* _TASK REQUIREMENTS_
Restate all of the entries exactly, each line as it stands.

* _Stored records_
########################################

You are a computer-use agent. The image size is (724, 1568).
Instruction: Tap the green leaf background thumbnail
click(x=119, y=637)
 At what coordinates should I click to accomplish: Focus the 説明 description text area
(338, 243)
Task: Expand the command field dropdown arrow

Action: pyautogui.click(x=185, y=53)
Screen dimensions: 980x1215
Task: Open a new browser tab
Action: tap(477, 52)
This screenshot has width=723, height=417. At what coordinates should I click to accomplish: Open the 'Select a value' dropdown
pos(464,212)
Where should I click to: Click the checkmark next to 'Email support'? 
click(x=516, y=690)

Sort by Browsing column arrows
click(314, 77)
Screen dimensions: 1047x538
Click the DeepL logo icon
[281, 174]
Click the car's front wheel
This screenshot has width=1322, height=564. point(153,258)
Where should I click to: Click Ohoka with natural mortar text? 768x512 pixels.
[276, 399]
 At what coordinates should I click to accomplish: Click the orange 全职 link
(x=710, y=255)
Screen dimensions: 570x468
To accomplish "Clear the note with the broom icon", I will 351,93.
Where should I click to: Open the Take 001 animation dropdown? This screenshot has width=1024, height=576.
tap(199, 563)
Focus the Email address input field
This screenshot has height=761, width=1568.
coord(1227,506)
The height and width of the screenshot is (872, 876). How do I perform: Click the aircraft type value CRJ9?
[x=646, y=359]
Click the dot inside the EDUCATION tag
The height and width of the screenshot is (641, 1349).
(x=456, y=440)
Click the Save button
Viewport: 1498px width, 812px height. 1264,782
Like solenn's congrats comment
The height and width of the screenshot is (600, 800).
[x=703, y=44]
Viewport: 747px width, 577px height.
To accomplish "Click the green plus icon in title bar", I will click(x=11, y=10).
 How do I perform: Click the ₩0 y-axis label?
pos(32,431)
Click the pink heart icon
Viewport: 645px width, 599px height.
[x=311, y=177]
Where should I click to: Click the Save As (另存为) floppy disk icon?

########################################

* _TASK RESULT_
You are a computer-use agent. The image size is (724, 1568).
Instruction: Tap the green leaf background thumbnail
click(x=119, y=637)
 At what coordinates should I click to accomplish: Focus the 説明 description text area
(338, 243)
Task: Expand the command field dropdown arrow

Action: pyautogui.click(x=185, y=53)
Screen dimensions: 980x1215
Task: Open a new browser tab
Action: tap(477, 52)
This screenshot has width=723, height=417. At what coordinates should I click to accomplish: Open the 'Select a value' dropdown
pos(464,212)
Where should I click to: Click the checkmark next to 'Email support'? 
click(x=516, y=690)

Sort by Browsing column arrows
click(314, 77)
Screen dimensions: 1047x538
Click the DeepL logo icon
[281, 174]
Click the car's front wheel
This screenshot has width=1322, height=564. point(153,258)
Where should I click to: Click Ohoka with natural mortar text? 768x512 pixels.
[276, 399]
 At what coordinates should I click to accomplish: Click the orange 全职 link
(x=710, y=255)
Screen dimensions: 570x468
To accomplish "Clear the note with the broom icon", I will 351,93.
Where should I click to: Open the Take 001 animation dropdown? This screenshot has width=1024, height=576.
tap(199, 563)
Focus the Email address input field
This screenshot has height=761, width=1568.
coord(1227,506)
The height and width of the screenshot is (872, 876). How do I perform: Click the aircraft type value CRJ9?
[x=646, y=359]
Click the dot inside the EDUCATION tag
The height and width of the screenshot is (641, 1349).
(x=456, y=440)
Click the Save button
Viewport: 1498px width, 812px height. 1264,782
Like solenn's congrats comment
The height and width of the screenshot is (600, 800).
[x=703, y=44]
Viewport: 747px width, 577px height.
To accomplish "Click the green plus icon in title bar", I will click(x=11, y=10).
 How do I perform: Click the ₩0 y-axis label?
pos(32,431)
Click the pink heart icon
Viewport: 645px width, 599px height.
[x=311, y=177]
Where should I click to: Click the Save As (另存为) floppy disk icon?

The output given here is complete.